The dimension of the eigenspace of A is equal to the rank of A if and only if A is a square matrix with distinct eigenvalues. In other words, if A has n distinct eigenvalues, then the dimension of the eigenspace of A will be equal to n, which is also the rank of A.
Yes, it is possible for the dimension of the eigenspace of A to be greater than the dimension of A. This can occur when A has repeated eigenvalues, which means that there are fewer distinct eigenvalues than the dimension of A. In this case, the eigenspace of each repeated eigenvalue will have a dimension greater than 1, resulting in a total dimension of eigenspace that is greater than the dimension of A.
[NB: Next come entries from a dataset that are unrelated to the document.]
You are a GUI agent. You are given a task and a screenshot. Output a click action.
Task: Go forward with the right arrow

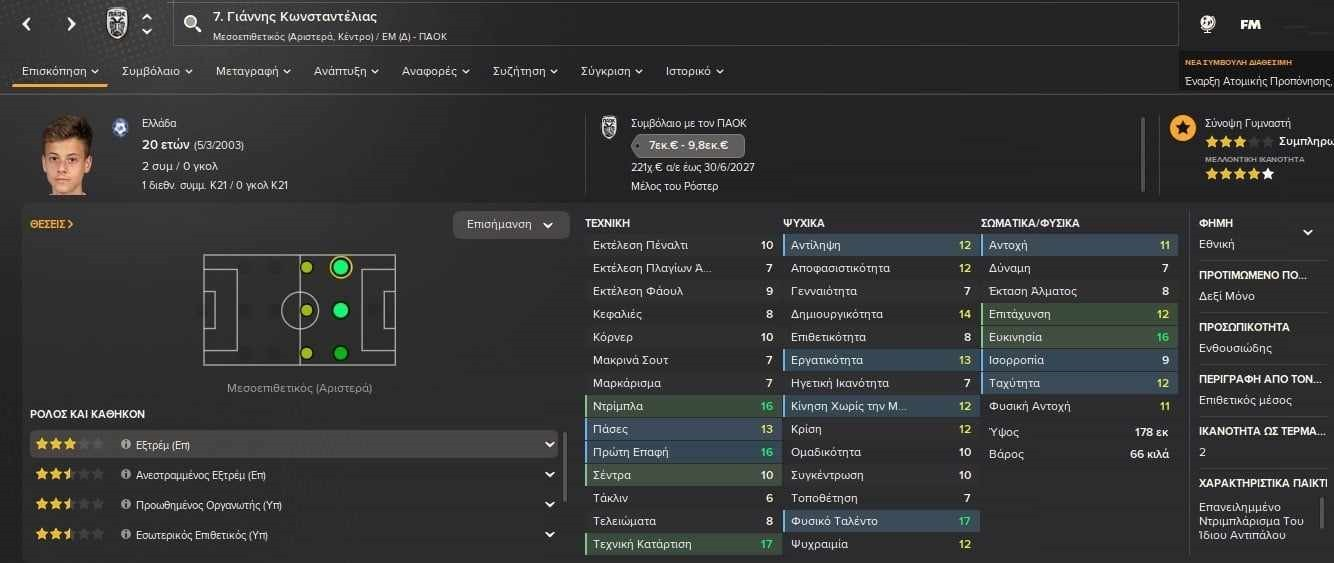(71, 24)
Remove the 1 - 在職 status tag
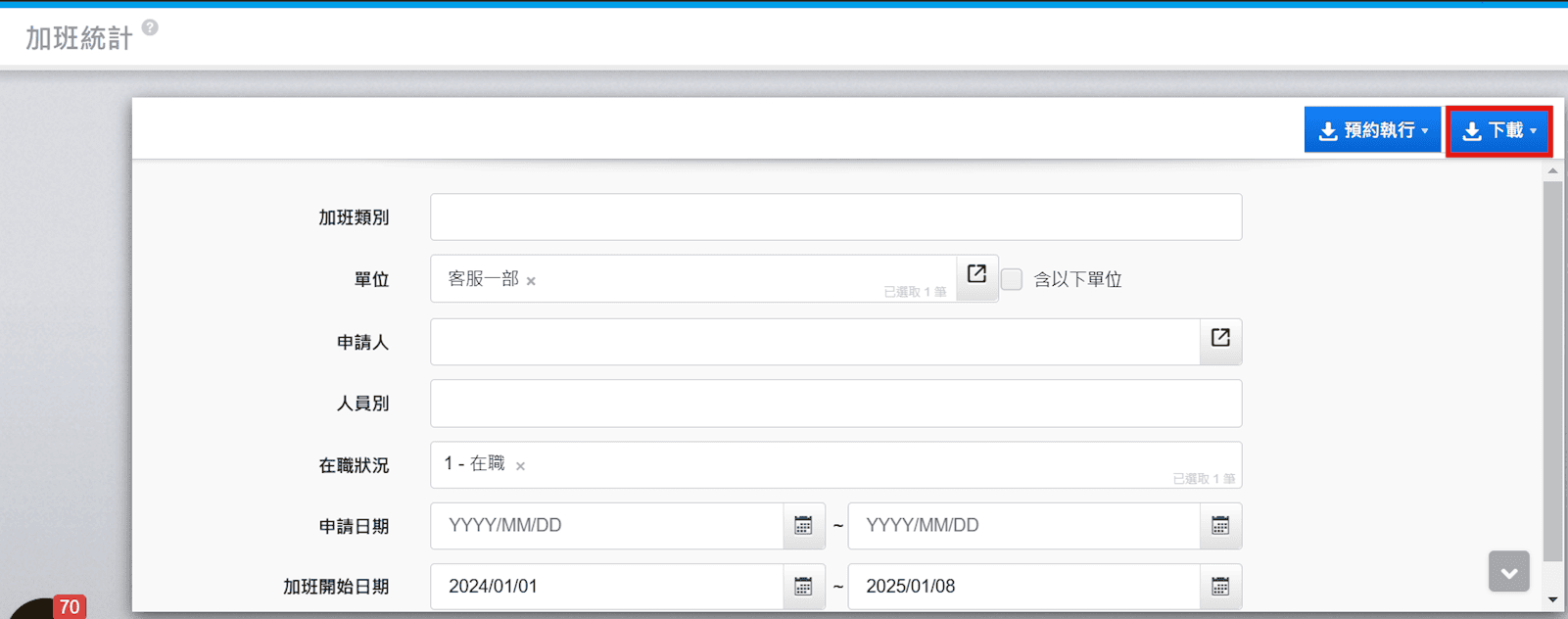Screen dimensions: 1568x619 tap(520, 466)
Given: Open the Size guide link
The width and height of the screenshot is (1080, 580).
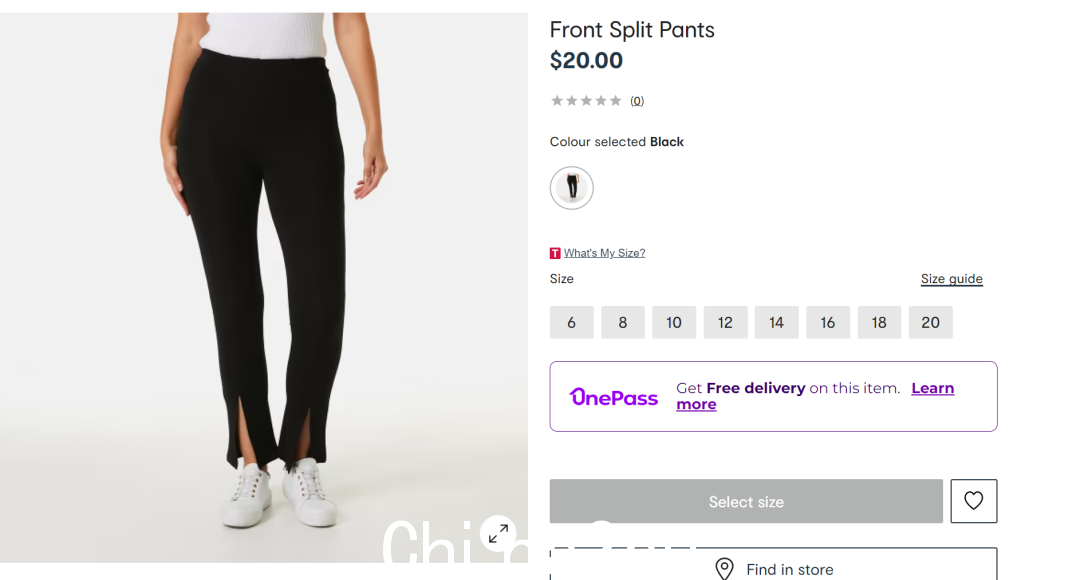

The dimension of the eigenspace of A is equal to the nullity of A if and only if A is a symmetric matrix. This means that for a symmetric matrix, the eigenspace associated with each eigenvalue will be orthogonal to each other, resulting in a total dimension of eigenspace that is equal to the nullity of A.
No, the dimension of the eigenspace of A can be greater than the dimension of A in certain cases, as mentioned in question 3. However, in general, the dimension of the eigenspace of A will be less than or equal to the dimension of A, as the maximum number of linearly independent eigenvectors of A is equal to the dimension of A.